§ **DOCUMENT TEXT**:
Step 1. The Scaling Map. Notice that the sequence \(\varphi _{j}(q)\) now converges to 0 as j → ∞. For each j, we choose a point p _j  ∈ ∂ Ω that is the closest to \(\varphi _{j}(q)\). Since p _j also converges to 0, replacing \(\varphi _{j}\) by a subsequence if necessary, we may assume that every p _j  ∈ D(p, r ∕ 4). Now, for each j, set

$$\displaystyle{\alpha _{j}(z) = i\ \frac{\vert \varphi _{j}(q) - p_{j}\vert } {\varphi _{j}(q) - p_{j}} \ (z - p_{j}).}$$

Notice that \(\varphi _{j}(q) - p_{j}\) is a positive scalar multiple of the inward unit normal vector to ∂ Ω at p _j . Thus \(\frac{\varphi _{j}(q) - p_{j}} {\vert \varphi _{j}(q) - p_{j}\vert }\) converges to the inward unit normal vector to ∂ Ω at 0. This implies that α _j in fact converges to the identity map. Consequently, there exist positive constants r ₁, r ₂ independent of j such that, for each j, there exists a C ¹ function ψ _j (x) defined for | x |  < r ₁ satisfying

$$\displaystyle{\alpha _{j}(z) \cap \left ([-r_{1},r_{1}] \times [-r_{2},r_{2}]\right ) =\{ x + iy\mid \vert x\vert < r_{1},\vert y\vert < r_{2},y >\psi _{j}(x)\}.}$$

Furthermore, for each ε > 0, there exists δ > 0 such that

$$\displaystyle{\psi _{j}(x) <\epsilon \vert x\vert \mbox{ whenever }\vert x\vert <\delta }$$

regardless of j.

Next, let \(\lambda _{j} = \vert \varphi _{j}(q) - p_{j}\vert \) for each j. Consider the dilation map

$$\displaystyle{L_{j}(z) = \frac{z} {\lambda _{j}}.}$$

Then the sequence of holomorphic mappings we want to construct is given by

$$\displaystyle{\psi _{j} \equiv L_{j} \circ \alpha _{j} \circ \varphi _{j}: \Omega \rightarrow \mathbb{C}.}$$

Before starting the next step, we make a few remarks. The automorphism \(\varphi _{j}\) preserves the domain Ω but moves q to \(\varphi _{j}(q)\) so that \(\varphi _{j}(q)\) converges to the origin—recall that we made changes so that p became the origin at the beginning of the proof. Then the affine map α _j adjusts Ω so that the direction vector \(\frac{\varphi _{j}(q) - p_{j}} {\vert \varphi _{j}(q) - p_{j}\vert }\) is transformed to a purely imaginary number. The final component L _j in the construction simply magnifies the domain α _j (Ω), while the map L _j itself diverges.

(Data items)
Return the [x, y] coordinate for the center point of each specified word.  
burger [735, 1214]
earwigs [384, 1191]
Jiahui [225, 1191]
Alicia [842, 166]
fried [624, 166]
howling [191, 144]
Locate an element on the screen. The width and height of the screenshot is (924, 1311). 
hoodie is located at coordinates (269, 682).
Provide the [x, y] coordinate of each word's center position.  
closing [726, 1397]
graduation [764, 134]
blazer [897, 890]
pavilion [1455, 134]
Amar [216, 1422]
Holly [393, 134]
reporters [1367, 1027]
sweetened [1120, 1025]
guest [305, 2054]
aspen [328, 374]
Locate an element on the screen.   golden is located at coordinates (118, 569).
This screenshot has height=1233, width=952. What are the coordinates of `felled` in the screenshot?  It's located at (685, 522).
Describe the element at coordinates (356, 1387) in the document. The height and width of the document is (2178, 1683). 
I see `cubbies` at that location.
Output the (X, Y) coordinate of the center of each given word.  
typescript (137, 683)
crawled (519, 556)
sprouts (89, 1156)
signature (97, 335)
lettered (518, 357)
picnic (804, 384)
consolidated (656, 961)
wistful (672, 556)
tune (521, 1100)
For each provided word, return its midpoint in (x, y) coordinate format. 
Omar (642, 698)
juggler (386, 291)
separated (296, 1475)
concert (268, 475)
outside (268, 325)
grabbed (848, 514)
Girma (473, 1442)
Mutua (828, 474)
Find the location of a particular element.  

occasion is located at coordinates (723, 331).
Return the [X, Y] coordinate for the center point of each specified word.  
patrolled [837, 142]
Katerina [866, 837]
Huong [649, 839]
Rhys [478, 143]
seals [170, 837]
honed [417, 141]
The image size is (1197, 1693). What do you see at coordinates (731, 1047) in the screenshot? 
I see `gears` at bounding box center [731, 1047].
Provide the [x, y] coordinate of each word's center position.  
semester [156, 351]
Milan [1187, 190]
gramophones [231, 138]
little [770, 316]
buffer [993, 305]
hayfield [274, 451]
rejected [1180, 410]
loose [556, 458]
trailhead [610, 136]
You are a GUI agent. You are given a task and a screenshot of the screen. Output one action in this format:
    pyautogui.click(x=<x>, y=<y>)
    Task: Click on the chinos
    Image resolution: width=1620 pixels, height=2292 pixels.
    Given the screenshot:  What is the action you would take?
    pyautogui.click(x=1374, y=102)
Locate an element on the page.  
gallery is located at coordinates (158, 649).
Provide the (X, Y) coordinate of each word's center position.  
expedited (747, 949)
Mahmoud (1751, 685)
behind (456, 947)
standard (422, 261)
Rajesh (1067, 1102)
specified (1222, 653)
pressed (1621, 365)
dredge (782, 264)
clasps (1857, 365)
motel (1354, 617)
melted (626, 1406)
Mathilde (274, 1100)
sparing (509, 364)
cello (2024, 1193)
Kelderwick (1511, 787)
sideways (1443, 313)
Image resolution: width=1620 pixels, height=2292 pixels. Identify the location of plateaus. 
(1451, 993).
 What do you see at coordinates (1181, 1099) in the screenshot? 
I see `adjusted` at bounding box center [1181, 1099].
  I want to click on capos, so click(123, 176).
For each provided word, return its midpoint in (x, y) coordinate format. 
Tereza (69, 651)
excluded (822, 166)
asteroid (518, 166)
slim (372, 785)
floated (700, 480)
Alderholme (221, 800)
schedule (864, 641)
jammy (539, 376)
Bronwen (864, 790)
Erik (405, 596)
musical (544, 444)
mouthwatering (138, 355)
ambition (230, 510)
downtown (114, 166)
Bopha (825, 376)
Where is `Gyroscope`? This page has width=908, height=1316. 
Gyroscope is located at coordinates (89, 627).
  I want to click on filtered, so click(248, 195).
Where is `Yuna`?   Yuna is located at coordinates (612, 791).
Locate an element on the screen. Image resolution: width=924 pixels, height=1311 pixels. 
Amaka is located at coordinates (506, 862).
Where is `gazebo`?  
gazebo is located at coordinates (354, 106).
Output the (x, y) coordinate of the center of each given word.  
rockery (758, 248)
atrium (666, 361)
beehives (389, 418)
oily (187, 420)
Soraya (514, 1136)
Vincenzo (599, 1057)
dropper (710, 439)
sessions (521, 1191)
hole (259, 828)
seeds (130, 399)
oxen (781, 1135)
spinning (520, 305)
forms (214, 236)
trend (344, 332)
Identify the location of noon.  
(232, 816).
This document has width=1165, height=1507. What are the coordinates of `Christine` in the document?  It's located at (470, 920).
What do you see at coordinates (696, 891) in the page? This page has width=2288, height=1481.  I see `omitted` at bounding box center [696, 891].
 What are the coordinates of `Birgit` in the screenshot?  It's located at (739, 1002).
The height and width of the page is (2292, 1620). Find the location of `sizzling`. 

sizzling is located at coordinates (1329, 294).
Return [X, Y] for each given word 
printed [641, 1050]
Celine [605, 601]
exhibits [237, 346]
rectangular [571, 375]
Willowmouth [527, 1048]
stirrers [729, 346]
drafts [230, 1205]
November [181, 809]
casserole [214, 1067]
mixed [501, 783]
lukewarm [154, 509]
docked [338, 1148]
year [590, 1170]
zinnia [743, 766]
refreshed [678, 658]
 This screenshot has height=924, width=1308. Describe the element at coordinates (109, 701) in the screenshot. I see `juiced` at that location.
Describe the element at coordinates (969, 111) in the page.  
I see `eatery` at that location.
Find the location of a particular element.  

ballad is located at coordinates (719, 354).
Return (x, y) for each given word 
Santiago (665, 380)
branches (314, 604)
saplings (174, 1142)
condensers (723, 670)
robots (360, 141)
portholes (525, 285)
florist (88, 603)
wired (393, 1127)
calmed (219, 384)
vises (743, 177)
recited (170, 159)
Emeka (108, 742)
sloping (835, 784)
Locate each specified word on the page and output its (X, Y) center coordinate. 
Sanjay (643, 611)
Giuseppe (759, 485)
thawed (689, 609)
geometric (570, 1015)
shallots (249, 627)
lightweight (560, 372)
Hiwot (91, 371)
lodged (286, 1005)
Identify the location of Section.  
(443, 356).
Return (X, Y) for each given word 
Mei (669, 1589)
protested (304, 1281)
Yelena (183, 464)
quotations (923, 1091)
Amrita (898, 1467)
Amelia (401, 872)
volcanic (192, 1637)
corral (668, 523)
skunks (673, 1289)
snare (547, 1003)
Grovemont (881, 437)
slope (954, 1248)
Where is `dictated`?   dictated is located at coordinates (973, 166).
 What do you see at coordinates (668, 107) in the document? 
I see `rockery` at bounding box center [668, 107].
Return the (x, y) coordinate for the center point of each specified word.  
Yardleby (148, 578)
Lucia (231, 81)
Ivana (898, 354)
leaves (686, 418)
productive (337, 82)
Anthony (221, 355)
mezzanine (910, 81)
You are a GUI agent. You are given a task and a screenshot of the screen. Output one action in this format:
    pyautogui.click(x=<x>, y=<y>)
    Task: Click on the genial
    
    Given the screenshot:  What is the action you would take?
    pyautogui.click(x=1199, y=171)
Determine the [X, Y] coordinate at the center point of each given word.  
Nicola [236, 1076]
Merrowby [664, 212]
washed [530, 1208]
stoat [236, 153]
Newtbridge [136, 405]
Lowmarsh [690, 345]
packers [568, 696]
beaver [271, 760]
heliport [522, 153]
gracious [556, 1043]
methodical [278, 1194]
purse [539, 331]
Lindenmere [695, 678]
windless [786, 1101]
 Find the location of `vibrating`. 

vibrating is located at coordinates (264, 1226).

§ **OBJECTIVES**:
a. Condense the paragraph of the proof excerpt that begins "Before starting the next step" into a short list that keeps its main facts.
b. Quote the part of the proof excerpt between "Notice that \(\varphi" and "regardless of j.", inclusive.
This listing comes from a different source than the proof excerpt.

§ **ANSWERS FOR THIS EXERCISE**:
a.
- The automorphism φ_j preserves the domain Ω but moves q to φ_j(q), which converges to the origin; p was made the origin at the start of the proof.
- The affine map α_j adjusts Ω so that the direction vector (φ_j(q) − p_j)/|φ_j(q) − p_j| is transformed to a purely imaginary number.
- The final map L_j magnifies the domain α_j(Ω), while L_j itself diverges.

b.
Notice that \(\varphi _{j}(q) - p_{j}\) is a positive scalar multiple of the inward unit normal vector to ∂ Ω at p _j . Thus \(\frac{\varphi _{j}(q) - p_{j}} {\vert \varphi _{j}(q) - p_{j}\vert }\) converges to the inward unit normal vector to ∂ Ω at 0. This implies that α _j in fact converges to the identity map. Consequently, there exist positive constants r ₁, r ₂ independent of j such that, for each j, there exists a C ¹ function ψ _j (x) defined for | x |  < r ₁ satisfying

$$\displaystyle{\alpha _{j}(z) \cap \left ([-r_{1},r_{1}] \times [-r_{2},r_{2}]\right ) =\{ x + iy\mid \vert x\vert < r_{1},\vert y\vert < r_{2},y >\psi _{j}(x)\}.}$$

Furthermore, for each ε > 0, there exists δ > 0 such that

$$\displaystyle{\psi _{j}(x) <\epsilon \vert x\vert \mbox{ whenever }\vert x\vert <\delta }$$

regardless of j.